There is no place like home. Just ask Bob
As far as I’m concerned, 2010 arrived not a moment too soon. For the last two weeks of 2009, my wife’s father, Bob, lay in a local hospital, unable to eat, a tube running up his nose and down into his stomach and a permanent port in his left breast, through which he received liquids, nutrition, and a variety of other stuff.
My mother-in-law, Karin, slept on a cot next to Bob’s bed, driving back and forth to our home for a shower and for a break from the deadly dull hospital routine. We also played host to my wife’s brother, sister-in-law, 5-year-old nephew (very active and loud) and Bob’s dog, Turbo (the name says it all).
Given Bob’s grave situation, it’s of minor importance, but I must note here that I’m claustrophobic, have two kids, a wife and a dog of my own.

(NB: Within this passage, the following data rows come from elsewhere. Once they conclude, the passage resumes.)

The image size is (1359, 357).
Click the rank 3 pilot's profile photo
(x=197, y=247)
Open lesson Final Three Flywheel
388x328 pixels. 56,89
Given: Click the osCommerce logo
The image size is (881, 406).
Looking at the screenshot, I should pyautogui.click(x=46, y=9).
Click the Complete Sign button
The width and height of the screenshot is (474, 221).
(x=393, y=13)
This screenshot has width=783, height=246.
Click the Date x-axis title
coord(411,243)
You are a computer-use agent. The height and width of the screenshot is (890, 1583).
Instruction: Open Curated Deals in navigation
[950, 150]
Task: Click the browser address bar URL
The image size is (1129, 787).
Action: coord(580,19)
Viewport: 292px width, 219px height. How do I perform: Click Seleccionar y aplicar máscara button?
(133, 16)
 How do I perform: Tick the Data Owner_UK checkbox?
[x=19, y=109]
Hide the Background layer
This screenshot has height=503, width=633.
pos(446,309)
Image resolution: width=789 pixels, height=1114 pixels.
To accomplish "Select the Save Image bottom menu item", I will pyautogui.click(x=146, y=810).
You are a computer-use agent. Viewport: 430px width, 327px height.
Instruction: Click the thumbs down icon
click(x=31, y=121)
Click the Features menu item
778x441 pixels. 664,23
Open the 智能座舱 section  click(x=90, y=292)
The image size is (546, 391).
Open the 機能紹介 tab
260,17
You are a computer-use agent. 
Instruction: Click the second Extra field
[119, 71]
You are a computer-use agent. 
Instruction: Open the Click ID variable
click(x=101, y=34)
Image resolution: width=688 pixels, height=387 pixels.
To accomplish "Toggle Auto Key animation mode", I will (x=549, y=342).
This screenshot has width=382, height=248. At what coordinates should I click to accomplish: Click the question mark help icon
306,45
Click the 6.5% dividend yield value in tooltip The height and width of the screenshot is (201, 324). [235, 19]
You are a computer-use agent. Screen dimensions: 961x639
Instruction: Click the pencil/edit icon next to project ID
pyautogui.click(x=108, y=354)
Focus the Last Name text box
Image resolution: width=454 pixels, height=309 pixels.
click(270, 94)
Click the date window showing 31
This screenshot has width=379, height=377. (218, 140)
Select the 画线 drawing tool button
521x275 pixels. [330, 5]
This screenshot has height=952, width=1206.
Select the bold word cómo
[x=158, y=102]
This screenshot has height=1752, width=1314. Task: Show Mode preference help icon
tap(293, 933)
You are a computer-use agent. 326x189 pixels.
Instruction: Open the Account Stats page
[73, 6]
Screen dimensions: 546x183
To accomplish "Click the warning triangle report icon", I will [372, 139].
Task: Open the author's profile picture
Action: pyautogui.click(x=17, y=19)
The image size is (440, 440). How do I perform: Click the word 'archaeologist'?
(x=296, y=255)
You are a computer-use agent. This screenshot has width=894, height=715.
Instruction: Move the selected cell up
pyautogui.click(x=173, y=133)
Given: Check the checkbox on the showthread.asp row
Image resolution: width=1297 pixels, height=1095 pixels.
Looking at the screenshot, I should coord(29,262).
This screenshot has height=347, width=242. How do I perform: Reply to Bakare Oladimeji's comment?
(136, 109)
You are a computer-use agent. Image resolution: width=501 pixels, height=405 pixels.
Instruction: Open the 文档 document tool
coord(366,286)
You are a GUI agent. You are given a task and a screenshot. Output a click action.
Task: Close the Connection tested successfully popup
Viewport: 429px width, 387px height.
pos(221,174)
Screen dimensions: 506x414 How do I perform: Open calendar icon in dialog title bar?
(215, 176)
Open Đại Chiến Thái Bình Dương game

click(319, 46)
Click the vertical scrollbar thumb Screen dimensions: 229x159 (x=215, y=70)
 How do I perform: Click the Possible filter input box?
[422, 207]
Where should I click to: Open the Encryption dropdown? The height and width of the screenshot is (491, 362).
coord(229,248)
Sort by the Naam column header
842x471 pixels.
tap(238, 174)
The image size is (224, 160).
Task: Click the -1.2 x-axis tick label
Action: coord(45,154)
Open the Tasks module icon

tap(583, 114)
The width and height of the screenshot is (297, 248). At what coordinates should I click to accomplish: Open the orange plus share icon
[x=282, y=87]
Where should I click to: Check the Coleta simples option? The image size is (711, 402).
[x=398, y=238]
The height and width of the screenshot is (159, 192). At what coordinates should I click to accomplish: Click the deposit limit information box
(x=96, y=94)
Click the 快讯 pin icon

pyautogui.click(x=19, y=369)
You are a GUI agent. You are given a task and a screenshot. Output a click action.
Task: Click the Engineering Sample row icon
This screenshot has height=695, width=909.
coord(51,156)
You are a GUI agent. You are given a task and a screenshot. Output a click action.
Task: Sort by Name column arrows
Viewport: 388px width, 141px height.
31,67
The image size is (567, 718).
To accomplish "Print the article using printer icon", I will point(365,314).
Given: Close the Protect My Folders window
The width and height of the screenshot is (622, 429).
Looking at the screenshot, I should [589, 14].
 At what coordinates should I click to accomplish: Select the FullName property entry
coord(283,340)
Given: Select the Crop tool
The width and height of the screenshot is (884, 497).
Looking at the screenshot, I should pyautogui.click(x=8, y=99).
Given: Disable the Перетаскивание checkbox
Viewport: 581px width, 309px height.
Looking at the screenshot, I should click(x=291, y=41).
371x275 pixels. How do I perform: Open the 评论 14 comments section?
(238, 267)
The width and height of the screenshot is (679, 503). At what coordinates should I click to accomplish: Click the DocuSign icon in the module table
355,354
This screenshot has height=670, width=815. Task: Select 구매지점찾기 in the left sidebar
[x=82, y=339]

Bob—everyone calls him Bob, even my kids—was diagnosed with pancreatic cancer exactly one year ago. He went through chemo and radiation, and by last summer the cancer was in remission. But a week or so before Christmas, his stomach, which doctors operated on last year, stopped discharging food into his small intestines. There was a blockage and everything that went down eventually came up.
During his two weeks in the hospital, Bob’s spirits sank very low. All he wanted to do was go home with his wife, be with Turbo and eat and drink normally.
The doctors eventually diagnosed and cleared the blockage—a logjam of pills, of all things (if I'd known that, I could have snaked them out myself or given him a shot of Drano)—and two days after the procedure they sent Bob home.
Once again there is a smile on his face.
The moral of this story is that there really is no place like home.
Bob knows this. His family knows this. HME providers and all their patients know this.
Someday the majority of people in Washington will know this, too. I just hope they don't have to go through what Bob went through to learn this valuable truth.